### [GOAL OF THE EXERCISE]
Reproduce all of the records exactly.

### [AVAILABLE DATA]
========================
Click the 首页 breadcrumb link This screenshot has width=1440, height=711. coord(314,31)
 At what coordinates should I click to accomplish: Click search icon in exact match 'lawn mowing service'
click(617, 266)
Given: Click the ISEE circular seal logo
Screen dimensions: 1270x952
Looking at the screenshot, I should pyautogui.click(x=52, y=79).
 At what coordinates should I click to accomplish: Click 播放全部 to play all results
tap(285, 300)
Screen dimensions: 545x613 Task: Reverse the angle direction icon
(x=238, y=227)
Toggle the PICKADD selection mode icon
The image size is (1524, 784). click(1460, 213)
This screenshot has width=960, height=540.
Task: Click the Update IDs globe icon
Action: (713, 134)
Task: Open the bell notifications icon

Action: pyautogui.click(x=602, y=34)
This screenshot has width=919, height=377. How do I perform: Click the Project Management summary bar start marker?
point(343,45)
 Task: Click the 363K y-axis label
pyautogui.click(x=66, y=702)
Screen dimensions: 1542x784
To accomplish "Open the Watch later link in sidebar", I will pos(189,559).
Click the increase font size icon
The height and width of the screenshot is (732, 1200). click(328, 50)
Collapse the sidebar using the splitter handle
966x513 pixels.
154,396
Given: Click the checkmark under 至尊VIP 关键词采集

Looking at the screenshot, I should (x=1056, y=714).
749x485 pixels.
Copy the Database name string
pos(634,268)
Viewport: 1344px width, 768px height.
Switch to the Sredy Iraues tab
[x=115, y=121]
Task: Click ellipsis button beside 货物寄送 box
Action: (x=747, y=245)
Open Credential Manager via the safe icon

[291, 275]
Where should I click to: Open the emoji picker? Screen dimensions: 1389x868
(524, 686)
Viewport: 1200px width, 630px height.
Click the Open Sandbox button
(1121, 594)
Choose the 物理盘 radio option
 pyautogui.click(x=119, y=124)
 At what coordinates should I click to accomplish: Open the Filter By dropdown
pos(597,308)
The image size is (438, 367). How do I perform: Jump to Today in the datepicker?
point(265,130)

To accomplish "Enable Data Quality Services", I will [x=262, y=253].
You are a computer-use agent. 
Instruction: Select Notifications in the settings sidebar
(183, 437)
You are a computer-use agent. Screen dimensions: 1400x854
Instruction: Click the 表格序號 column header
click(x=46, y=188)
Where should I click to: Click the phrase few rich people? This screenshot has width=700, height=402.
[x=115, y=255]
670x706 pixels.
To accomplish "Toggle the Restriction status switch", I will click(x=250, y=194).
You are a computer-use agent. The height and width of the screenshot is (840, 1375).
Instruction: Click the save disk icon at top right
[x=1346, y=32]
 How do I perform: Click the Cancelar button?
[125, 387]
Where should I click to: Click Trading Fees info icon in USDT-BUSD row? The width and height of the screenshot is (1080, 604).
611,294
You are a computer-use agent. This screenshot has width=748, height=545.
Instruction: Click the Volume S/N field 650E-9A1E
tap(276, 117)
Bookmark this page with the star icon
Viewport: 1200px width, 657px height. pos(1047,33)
========================
### [OUTPUT FOR THIS TASK]
Click the 首页 breadcrumb link This screenshot has width=1440, height=711. coord(314,31)
 At what coordinates should I click to accomplish: Click search icon in exact match 'lawn mowing service'
click(617, 266)
Given: Click the ISEE circular seal logo
Screen dimensions: 1270x952
Looking at the screenshot, I should pyautogui.click(x=52, y=79).
 At what coordinates should I click to accomplish: Click 播放全部 to play all results
tap(285, 300)
Screen dimensions: 545x613 Task: Reverse the angle direction icon
(x=238, y=227)
Toggle the PICKADD selection mode icon
The image size is (1524, 784). click(1460, 213)
This screenshot has width=960, height=540.
Task: Click the Update IDs globe icon
Action: (713, 134)
Task: Open the bell notifications icon

Action: pyautogui.click(x=602, y=34)
This screenshot has width=919, height=377. How do I perform: Click the Project Management summary bar start marker?
point(343,45)
 Task: Click the 363K y-axis label
pyautogui.click(x=66, y=702)
Screen dimensions: 1542x784
To accomplish "Open the Watch later link in sidebar", I will pos(189,559).
Click the increase font size icon
The height and width of the screenshot is (732, 1200). click(328, 50)
Collapse the sidebar using the splitter handle
966x513 pixels.
154,396
Given: Click the checkmark under 至尊VIP 关键词采集

Looking at the screenshot, I should (x=1056, y=714).
749x485 pixels.
Copy the Database name string
pos(634,268)
Viewport: 1344px width, 768px height.
Switch to the Sredy Iraues tab
[x=115, y=121]
Task: Click ellipsis button beside 货物寄送 box
Action: (x=747, y=245)
Open Credential Manager via the safe icon

[291, 275]
Where should I click to: Open the emoji picker? Screen dimensions: 1389x868
(524, 686)
Viewport: 1200px width, 630px height.
Click the Open Sandbox button
(1121, 594)
Choose the 物理盘 radio option
 pyautogui.click(x=119, y=124)
 At what coordinates should I click to accomplish: Open the Filter By dropdown
pos(597,308)
The image size is (438, 367). How do I perform: Jump to Today in the datepicker?
point(265,130)

To accomplish "Enable Data Quality Services", I will [x=262, y=253].
You are a computer-use agent. 
Instruction: Select Notifications in the settings sidebar
(183, 437)
You are a computer-use agent. Screen dimensions: 1400x854
Instruction: Click the 表格序號 column header
click(x=46, y=188)
Where should I click to: Click the phrase few rich people? This screenshot has width=700, height=402.
[x=115, y=255]
670x706 pixels.
To accomplish "Toggle the Restriction status switch", I will click(x=250, y=194).
You are a computer-use agent. The height and width of the screenshot is (840, 1375).
Instruction: Click the save disk icon at top right
[x=1346, y=32]
 How do I perform: Click the Cancelar button?
[125, 387]
Where should I click to: Click Trading Fees info icon in USDT-BUSD row? The width and height of the screenshot is (1080, 604).
611,294
You are a computer-use agent. This screenshot has width=748, height=545.
Instruction: Click the Volume S/N field 650E-9A1E
tap(276, 117)
Bookmark this page with the star icon
Viewport: 1200px width, 657px height. pos(1047,33)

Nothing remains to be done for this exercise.